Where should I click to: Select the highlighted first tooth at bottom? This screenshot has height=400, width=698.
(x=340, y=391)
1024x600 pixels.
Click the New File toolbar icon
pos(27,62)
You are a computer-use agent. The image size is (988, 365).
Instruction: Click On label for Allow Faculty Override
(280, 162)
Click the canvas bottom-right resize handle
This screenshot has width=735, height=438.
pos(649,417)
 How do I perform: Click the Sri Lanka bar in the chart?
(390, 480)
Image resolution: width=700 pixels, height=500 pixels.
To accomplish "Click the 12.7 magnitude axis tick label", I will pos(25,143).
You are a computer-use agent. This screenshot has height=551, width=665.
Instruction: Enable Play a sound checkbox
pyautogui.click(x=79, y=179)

---

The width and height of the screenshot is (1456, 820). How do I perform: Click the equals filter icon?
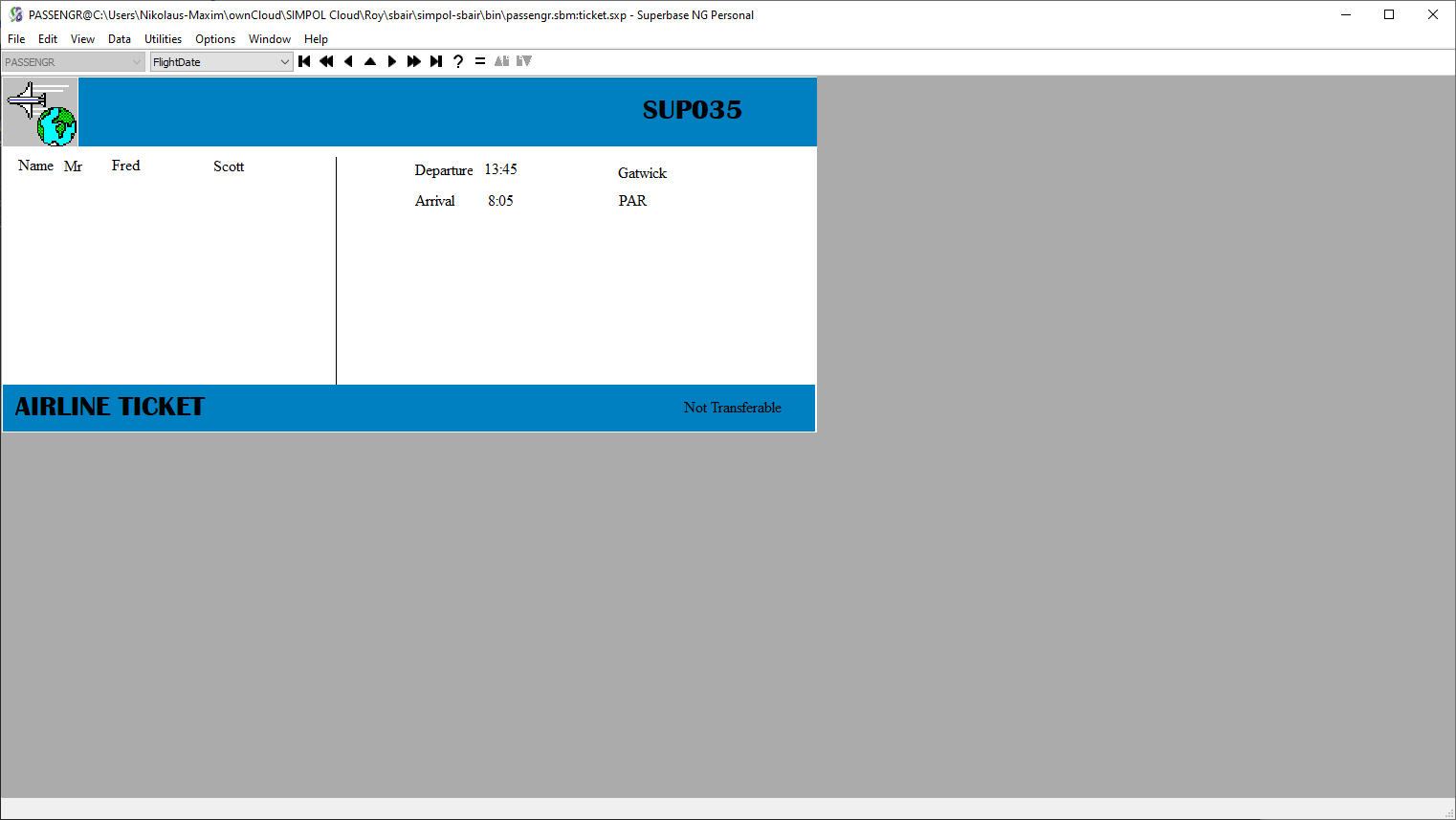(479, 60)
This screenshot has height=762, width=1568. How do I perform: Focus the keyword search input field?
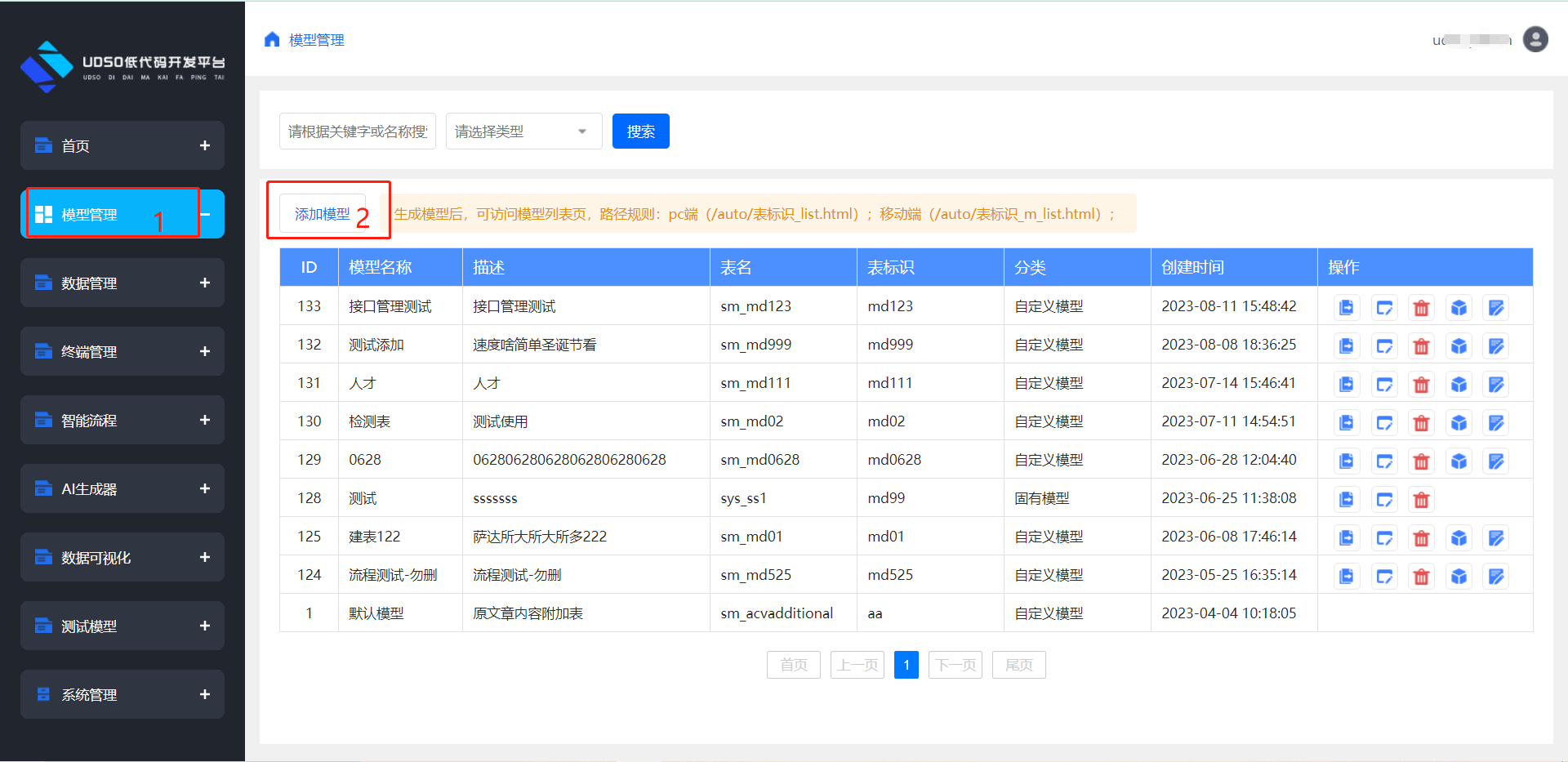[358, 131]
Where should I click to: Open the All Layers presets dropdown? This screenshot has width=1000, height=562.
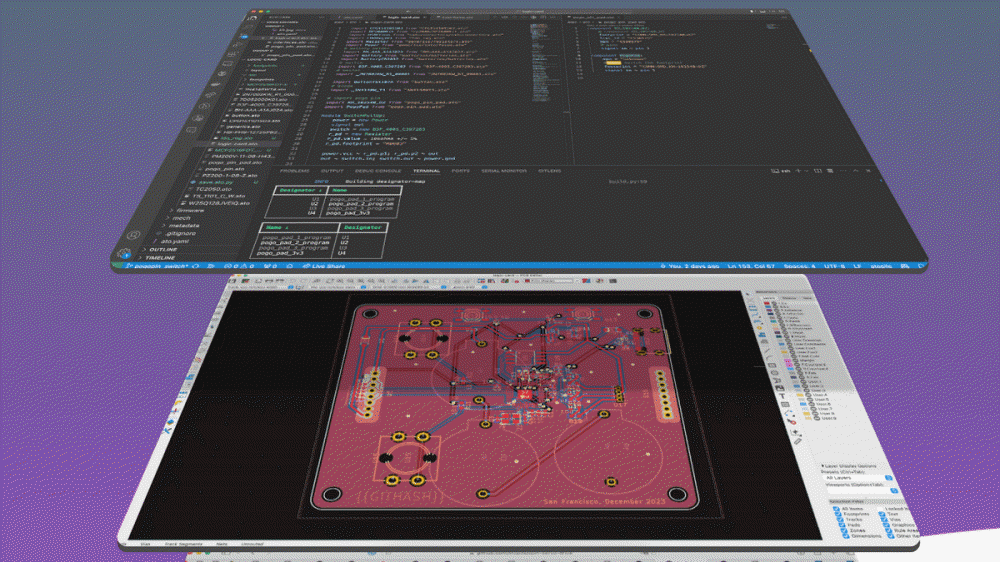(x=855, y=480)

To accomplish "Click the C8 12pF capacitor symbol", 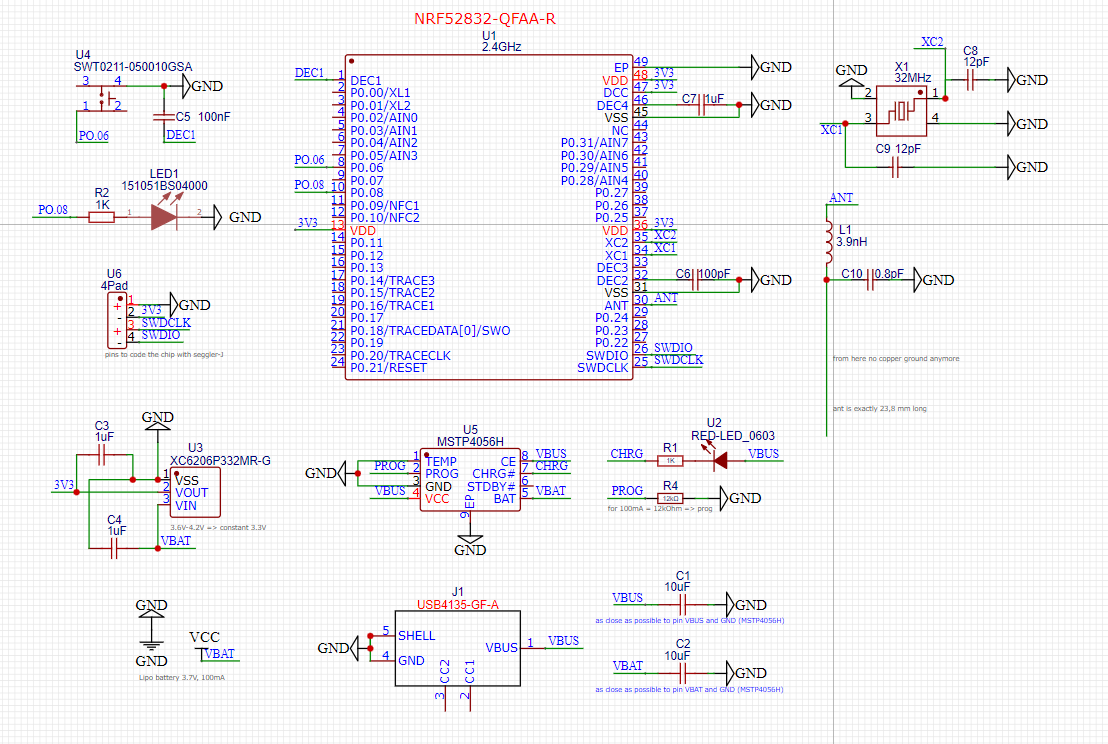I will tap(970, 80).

Objective: Duplicate the lines between the one holding "Where should I click to: Select" and the one holding "pyautogui.click(x=79, y=179)", inclusive.

Full response:
Where should I click to: Select the highlighted first tooth at bottom? This screenshot has height=400, width=698.
(x=340, y=391)
1024x600 pixels.
Click the New File toolbar icon
pos(27,62)
You are a computer-use agent. The image size is (988, 365).
Instruction: Click On label for Allow Faculty Override
(280, 162)
Click the canvas bottom-right resize handle
This screenshot has width=735, height=438.
pos(649,417)
 How do I perform: Click the Sri Lanka bar in the chart?
(390, 480)
Image resolution: width=700 pixels, height=500 pixels.
To accomplish "Click the 12.7 magnitude axis tick label", I will pos(25,143).
You are a computer-use agent. This screenshot has height=551, width=665.
Instruction: Enable Play a sound checkbox
pyautogui.click(x=79, y=179)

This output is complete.